There is something else besides the change in his social position which will in time make it easier for America to absorb thoroughly the Irish immigrant. The Irish who went to America during the last half of the 19th century left their homes with a sense in them of burning wrong. They were men who hated. They hated England and all in Irish life which stood for England. This hate bound them together. Irish political struggles, whether of the Fenian or the Parnell type, appealed to them. Ireland was, in one way or the other, up against England. But all this has changed. Irish politicians are no longer engaged in a struggle with England. They are in alliance with one set of Englishmen and only against another set of Englishmen. There is in Irish politics at home an appeal to the man of party feeling. He is keen enough for his own party, keen enough against the other party, but when he gets to America neither of the parties at home can move him to any special enthusiasm. He no longer, when at home, hates England. He hates, if hate is not too strong a word, some Englishmen. There is a great difference between hating England and hating some Englishmen, when you are so far away that all Englishmen get blurred. It is easy in Ireland to feel that Codlin is the friend, not Short. It is not so easy to distinguish Codlin from Short, Liberal from Conservative, when they are both no more than little dots, barely visible at a distance of three thousand miles. Codlin gets mixed up with Short. Some of the original party hatred of Short attaches to Codlin, no doubt. But some of the love for Codlin, love which is the fruit of long alliance, passes to Short.

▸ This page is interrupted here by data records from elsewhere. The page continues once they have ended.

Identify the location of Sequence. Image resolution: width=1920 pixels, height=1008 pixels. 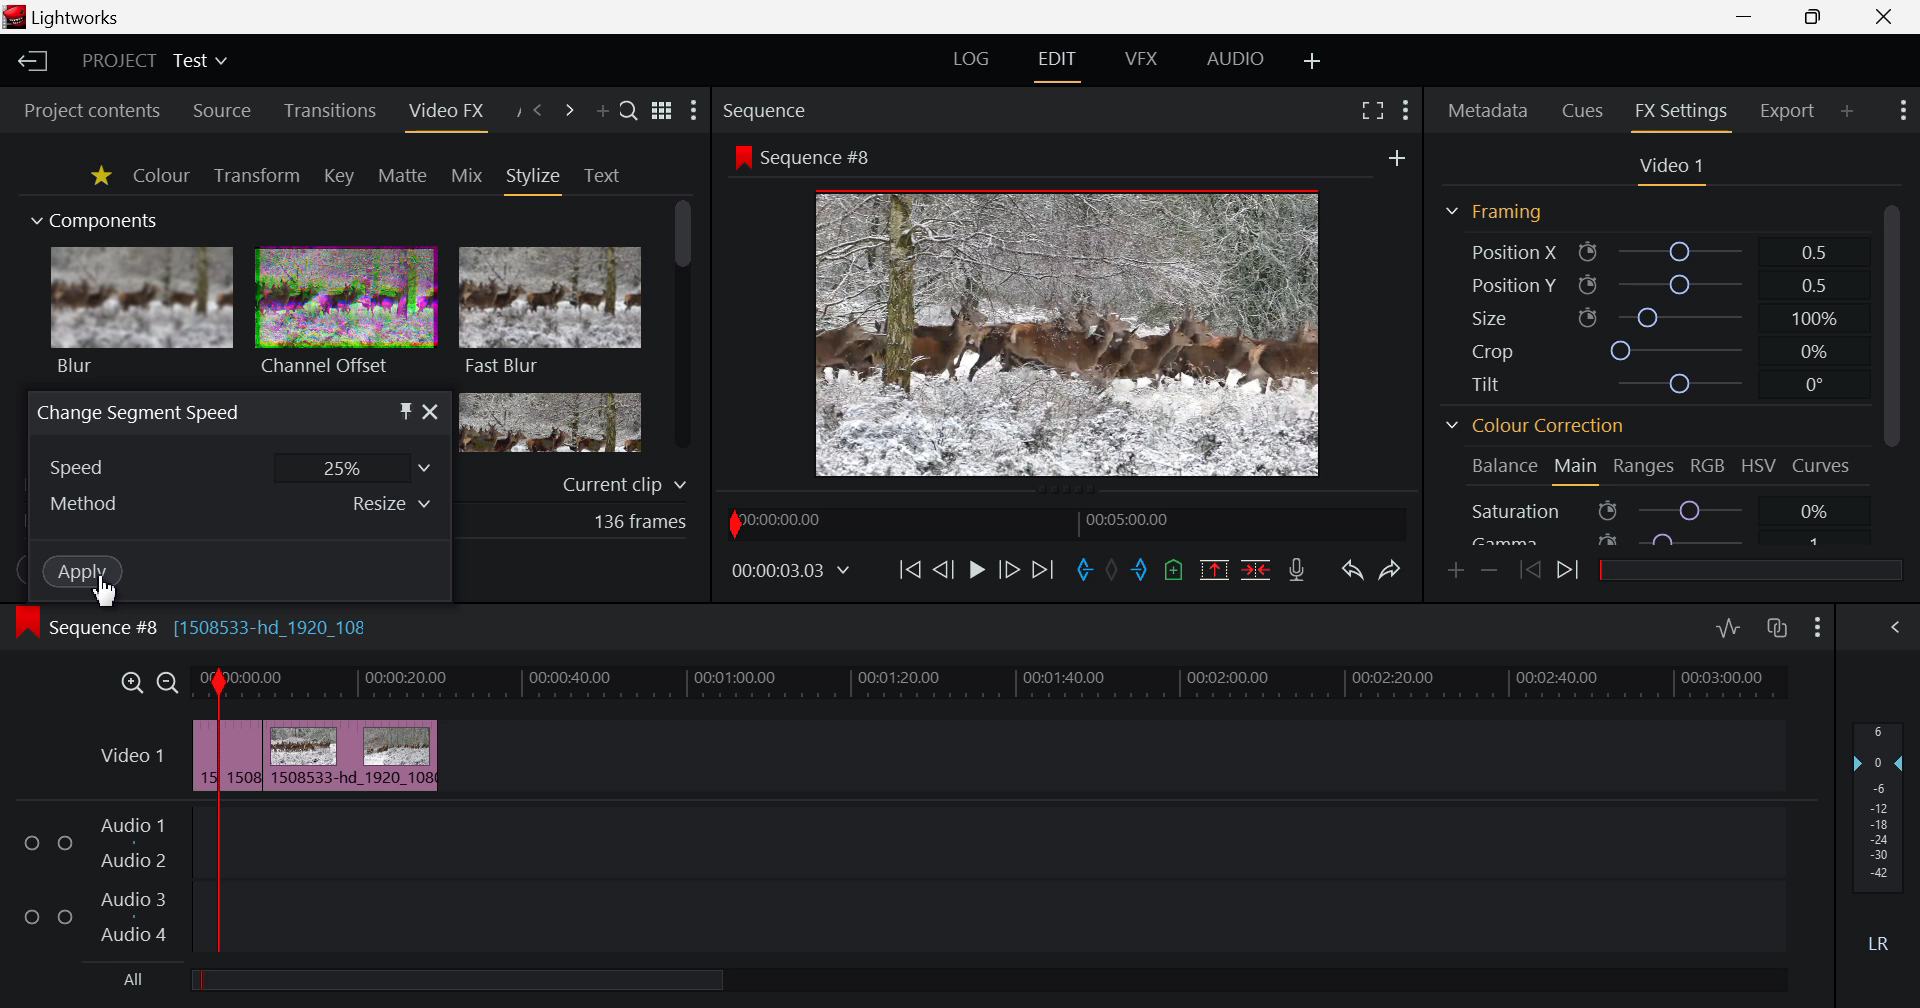
(802, 109).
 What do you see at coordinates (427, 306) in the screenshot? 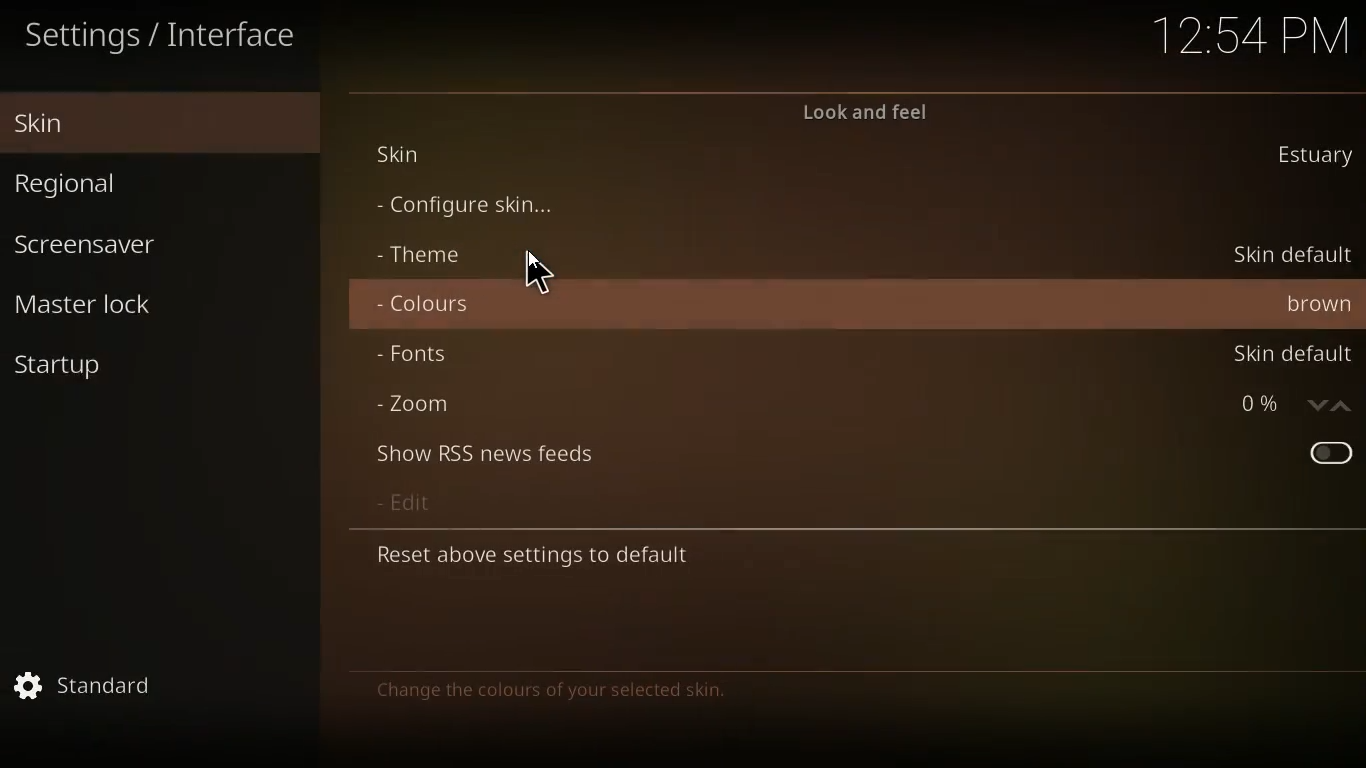
I see `- Colours` at bounding box center [427, 306].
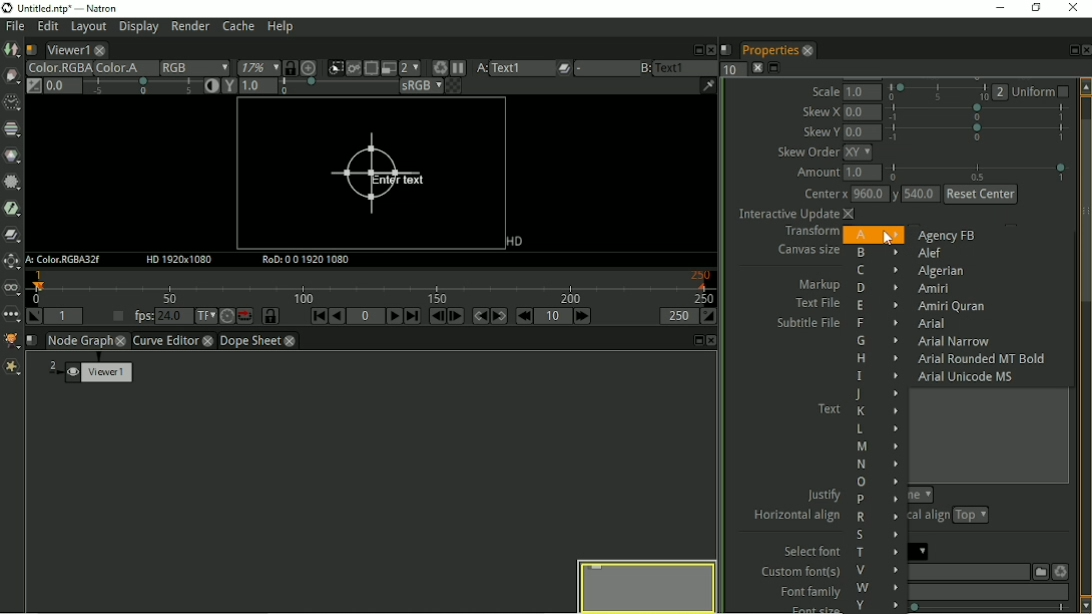 This screenshot has width=1092, height=614. I want to click on Center, so click(823, 195).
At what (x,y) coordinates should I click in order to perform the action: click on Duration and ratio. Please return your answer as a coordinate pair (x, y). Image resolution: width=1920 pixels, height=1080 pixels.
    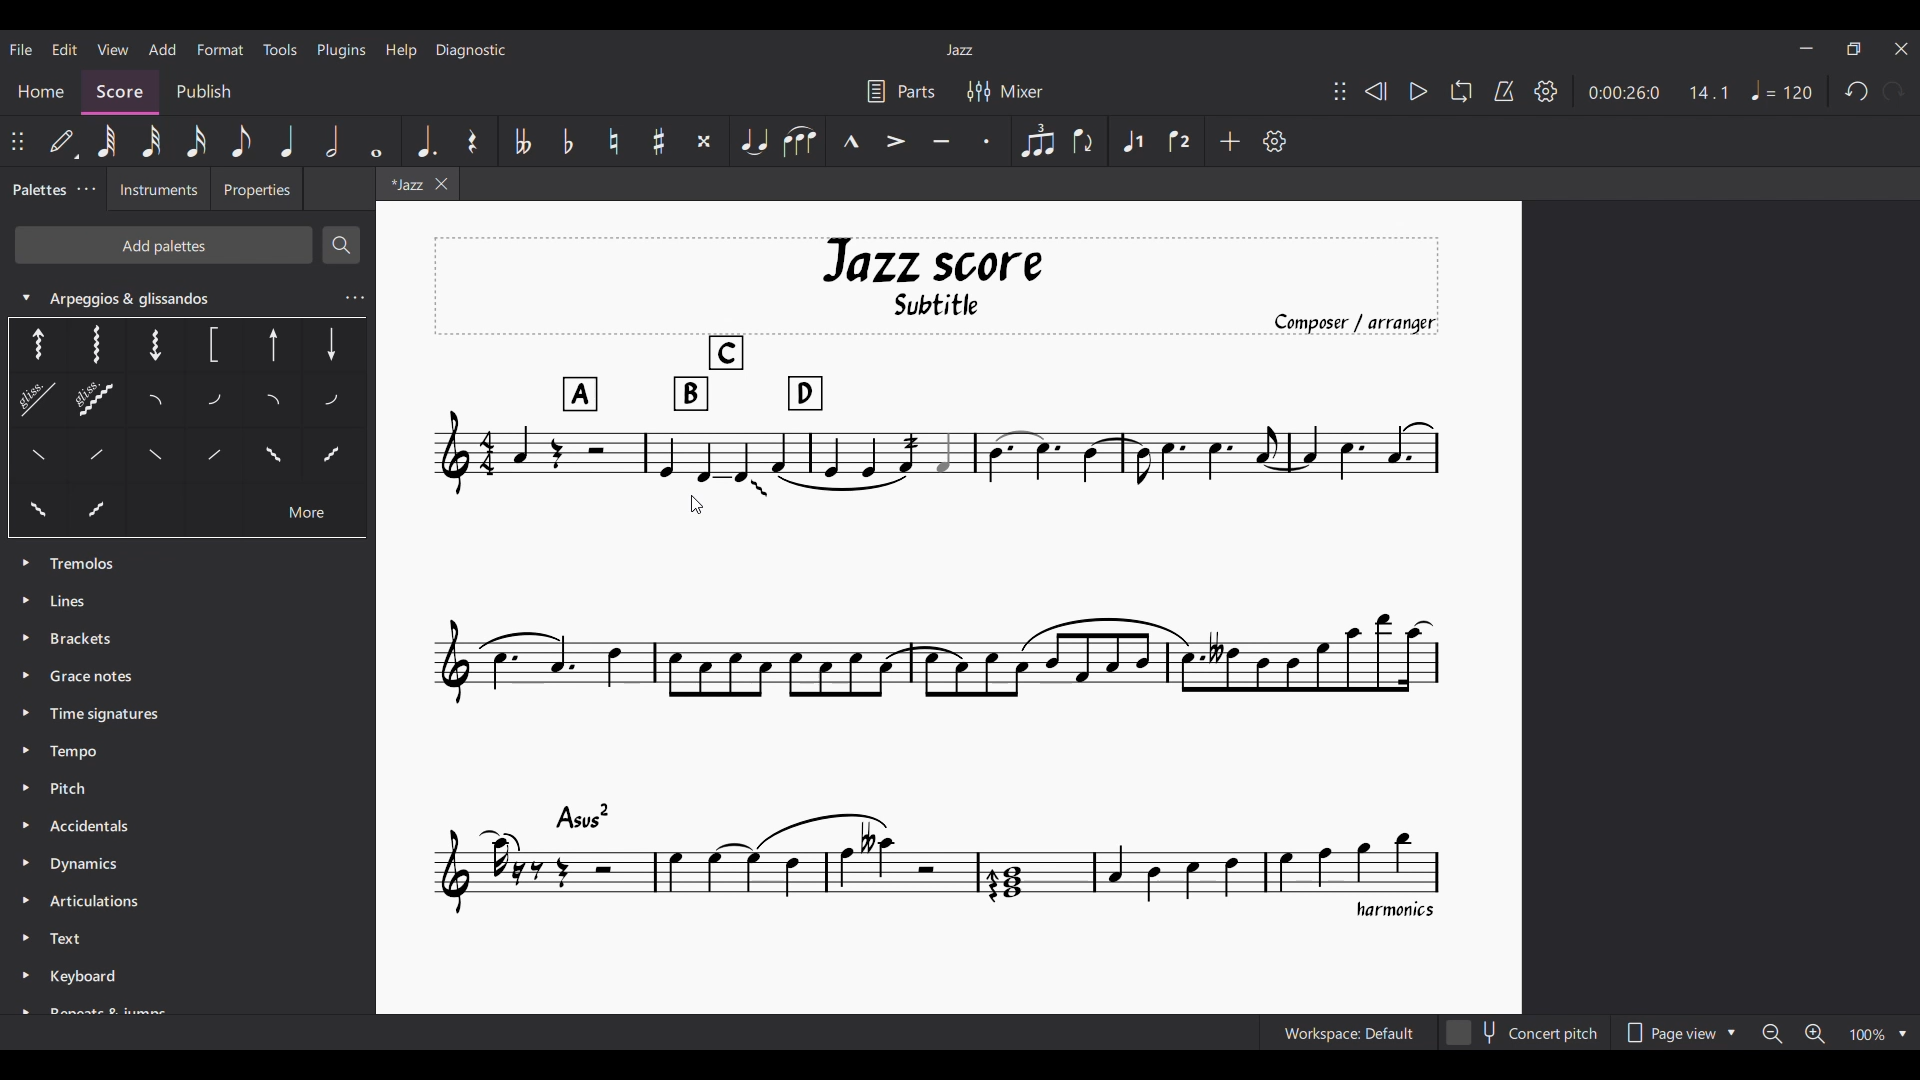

I do not mean to suggest that the sense of nationality has passed away from Ireland. It has not. In some ways the spirit of nationality is stronger in Ireland to-day than it was at any time during the last century. It has certainly penetrated to classes which used to have no consciousness of nationality at all. There are fewer Irishmen now who are ashamed of being Irish. There are more men now than ever, in every class, who want the good of Ireland as distinguished from that of England or of any other country. But the sense of nationality has to a very large extent passed out of Irish political life. The platform appeal of the politician to the voter in Ireland now is far oftener an appeal to Irishmen as part of the British democracy than to Irishmen as members of a nation governed against its will by foreigners. The ideas of John O'Leary, even the ideas of Parnell, have almost vanished from Irish political life. Instead of them we have the idea of international democracy.
This change of feeling in Ireland itself will make for a modification of the position of the Irish in America. They will tend, as the older generation passes, to become more American and less Irish. This is already felt in Ireland itself. Of late years there has arisen a strong feeling against emigration. It is realized, as it used not to be, that Ireland loses those who go. The feeling is quite new. The phrase "a greater Ireland beyond the seas" is beginning to mean a little less than it did, and the general consciousness of patriotic Irishmen at home is instinctively recognizing this. But it is noticeable that this dislike of emigration has not found expression among politicians. The movement is outside politics. The local political boss is frequently an emigration agent and feels no inconsistency in his position.
It would be quite easy to exaggerate the present value of the change I have tried to indicate. The old solidarity of the Irish in America remains a fact. It is to Irish friends and relatives that our emigrants go. It is among Irish people that they live when they settle in America. It is Irish people whom they marry. But the tendency is toward a breaking away from this national isolation.